• Exercise instructions:
Copy task for the material below: print the line with "You are a computer-use" and every line after it to the end, exactly as written, without the pictures.

++++++++++++++++++++

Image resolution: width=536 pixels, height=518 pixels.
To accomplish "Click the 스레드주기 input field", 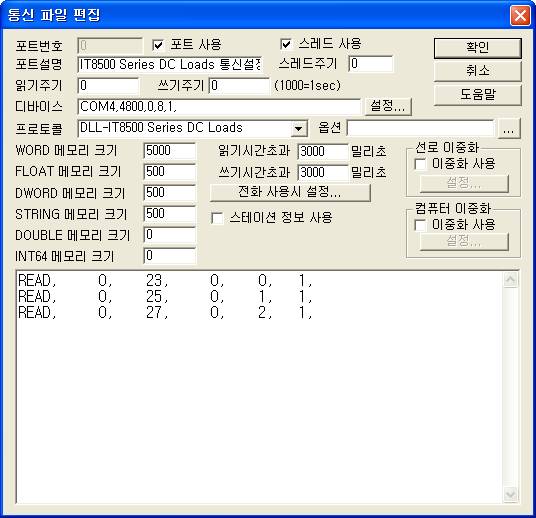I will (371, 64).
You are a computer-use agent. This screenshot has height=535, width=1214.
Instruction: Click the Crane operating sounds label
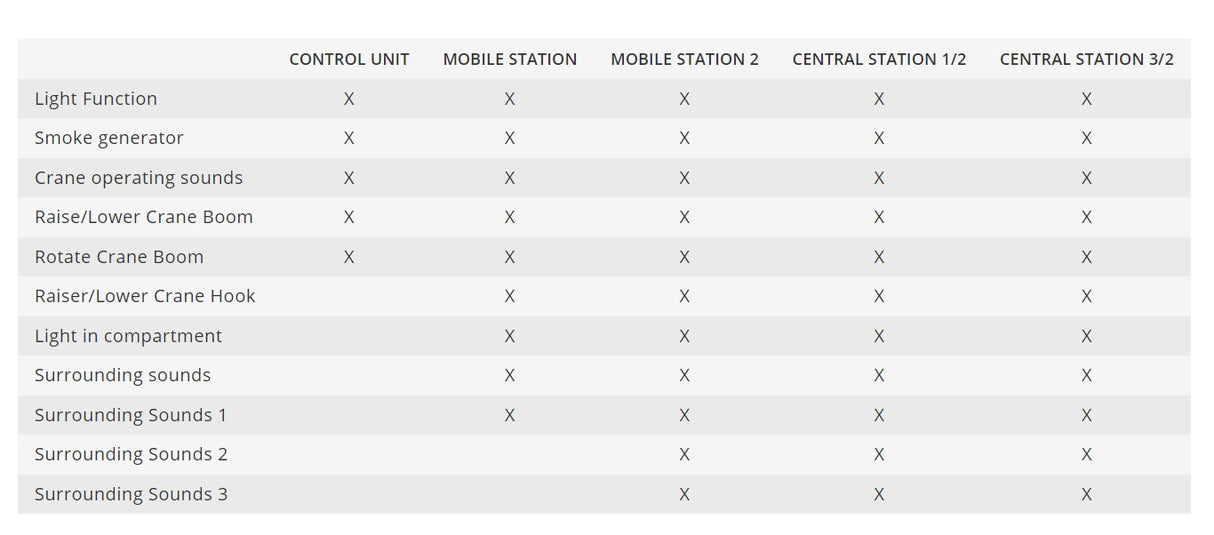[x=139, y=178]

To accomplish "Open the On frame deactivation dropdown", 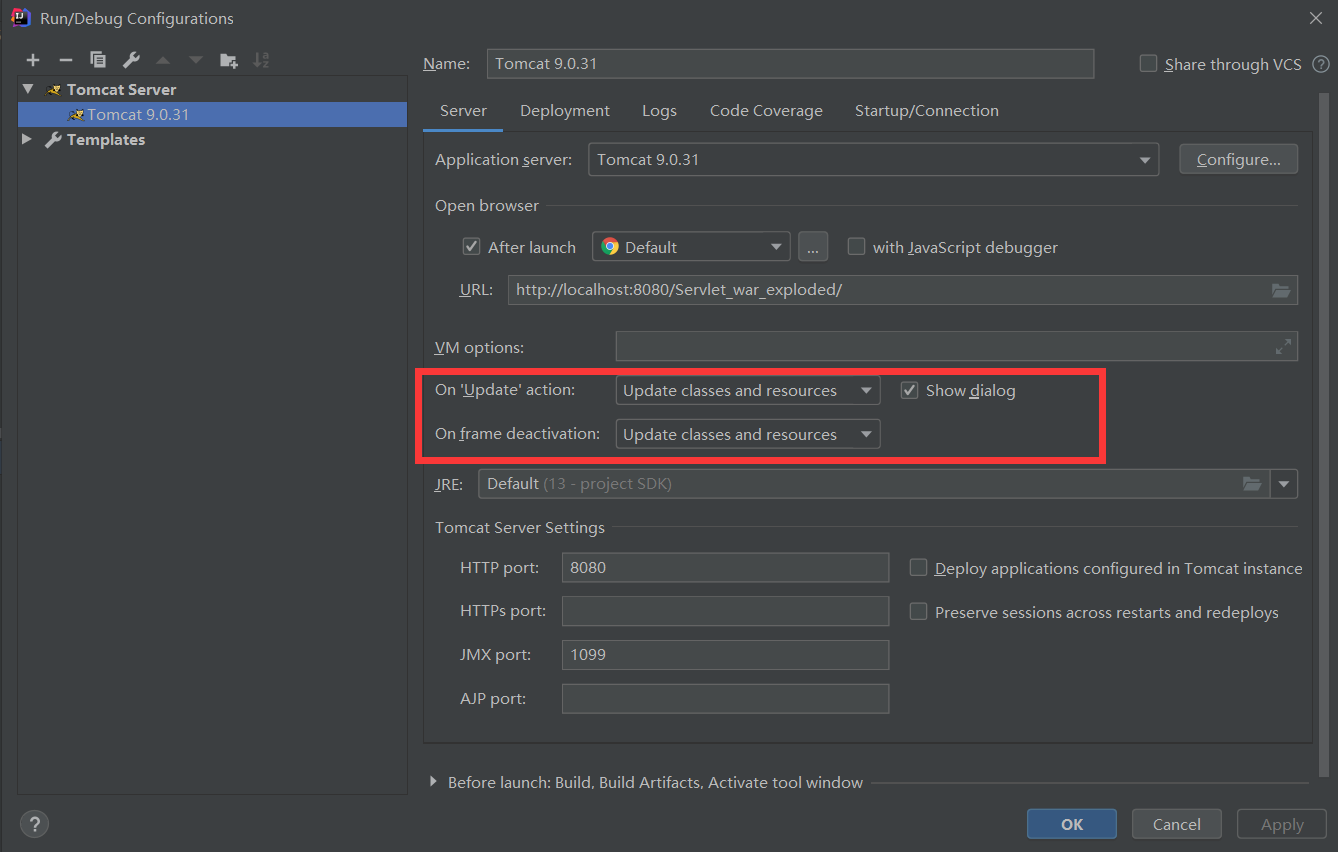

++++++++++++++++++++

• Response to this task:
You are a computer-use agent. This screenshot has height=535, width=1214.
Instruction: Click the Crane operating sounds label
[x=139, y=178]

To accomplish "Open the On frame deactivation dropdown", 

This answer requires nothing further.